Three things have to line up: PDF/A-3 conformance, the embedded XML, and the XMP metadata. A mistake in any of them makes a file that systems could reject, so validate every change with a tool. Here some options:

  • portinvoice.com: a free, vendor-neutral online validator. Upload the PDF and it checks the embedded XML against EN 16931 and reports the detected profile. Convenient while iterating.
  • KoSIT validator: the official German government reference validator. Run it locally when you need the authoritative verdict.
  • Mustangproject: open source, runs offline, and validates both the PDF/A side (via veraPDF) and the CII schema plus EN 16931 Schematron. This can be a good choice to run in CI.
  • veraPDF: the industry-standard PDF/A validator if you only want to check the archival conformance of the PDF.

In an application you register the packed template once, then per request pass the invoice fields as the invoice JSON input and the XML bytes as the zugferd blob input.

import { initialize, Template, type BlobWithMetadata } from '@oicana/browser';
import wasmUrl from '@oicana/browser-wasm/oicana_browser_wasm_bg.wasm?url';
await initialize(wasmUrl);
const templateResponse = await fetch('/minimal_e_invoice-0.1.0.zip');
const template = new Template(new Uint8Array(await templateResponse.arrayBuffer()));
const xmlResponse = await fetch('/factur-x.xml');
const xml = new Uint8Array(await xmlResponse.arrayBuffer());
const jsonInputs = new Map<string, string>();
jsonInputs.set('invoice', JSON.stringify({
id: '2026-0001',
customer: 'ACME Corp',
total: '1190.00 EUR',
}));
const blobInputs = new Map<string, BlobWithMetadata>();
blobInputs.set('zugferd', { bytes: xml });
const pdf = template.export(jsonInputs, blobInputs);

For the framework around these calls (loading the template at startup, serving the PDF over HTTP) follow the getting started chapter for your stack. The code snippets are not complete and in most cases are missing required boilerplate that is unrelated to Oicana.

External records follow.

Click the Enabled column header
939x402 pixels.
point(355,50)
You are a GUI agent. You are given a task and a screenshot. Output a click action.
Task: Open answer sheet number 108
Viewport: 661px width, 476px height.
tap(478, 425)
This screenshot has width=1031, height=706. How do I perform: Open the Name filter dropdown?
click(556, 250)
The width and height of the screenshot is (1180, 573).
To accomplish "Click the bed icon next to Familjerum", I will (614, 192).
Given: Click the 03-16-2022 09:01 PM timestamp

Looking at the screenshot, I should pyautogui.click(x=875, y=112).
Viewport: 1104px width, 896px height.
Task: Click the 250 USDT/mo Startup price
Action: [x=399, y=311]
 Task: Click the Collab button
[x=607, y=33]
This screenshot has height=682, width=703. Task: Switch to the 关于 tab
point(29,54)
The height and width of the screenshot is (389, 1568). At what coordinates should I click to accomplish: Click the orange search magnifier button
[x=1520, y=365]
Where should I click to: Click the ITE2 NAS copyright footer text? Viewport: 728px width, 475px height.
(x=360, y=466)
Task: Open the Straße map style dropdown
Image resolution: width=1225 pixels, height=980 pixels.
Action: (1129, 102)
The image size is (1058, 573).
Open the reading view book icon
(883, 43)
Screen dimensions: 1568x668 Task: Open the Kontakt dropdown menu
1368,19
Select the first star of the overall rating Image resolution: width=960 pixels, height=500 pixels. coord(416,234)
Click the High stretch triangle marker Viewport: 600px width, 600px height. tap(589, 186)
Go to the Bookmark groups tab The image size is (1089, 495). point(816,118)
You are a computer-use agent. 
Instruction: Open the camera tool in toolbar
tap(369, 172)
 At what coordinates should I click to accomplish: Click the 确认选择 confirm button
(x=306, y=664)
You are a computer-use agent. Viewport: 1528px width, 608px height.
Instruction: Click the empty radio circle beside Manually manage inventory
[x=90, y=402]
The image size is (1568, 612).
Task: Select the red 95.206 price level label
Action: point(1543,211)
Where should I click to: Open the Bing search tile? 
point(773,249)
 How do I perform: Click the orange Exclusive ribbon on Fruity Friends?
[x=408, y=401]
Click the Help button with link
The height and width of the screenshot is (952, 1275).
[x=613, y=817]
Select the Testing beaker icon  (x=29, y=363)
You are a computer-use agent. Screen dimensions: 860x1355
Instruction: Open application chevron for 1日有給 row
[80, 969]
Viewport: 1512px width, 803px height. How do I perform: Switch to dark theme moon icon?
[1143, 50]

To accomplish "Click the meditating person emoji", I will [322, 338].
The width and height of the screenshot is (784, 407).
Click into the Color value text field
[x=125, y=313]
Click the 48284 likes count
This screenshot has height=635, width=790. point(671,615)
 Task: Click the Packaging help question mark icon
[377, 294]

You now have code that can produce an e-invoice that passes validation. To turn it into a real e-invoice setup:

  1. Generate the XML from your data, so the embedded invoice and the visible PDF always describe the same thing instead of embedding a fixed sample. There are many libraries that can produce these xml files in the different language ecosystems.
  2. Flesh out the visible layout into a proper invoice. The invoice_zugferd example template can be a more complete reference.
  3. Pick the right profile for your obligations (MINIMUM, BASIC, EN 16931, XRECHNUNG, and more) and pass the matching value to factur-x.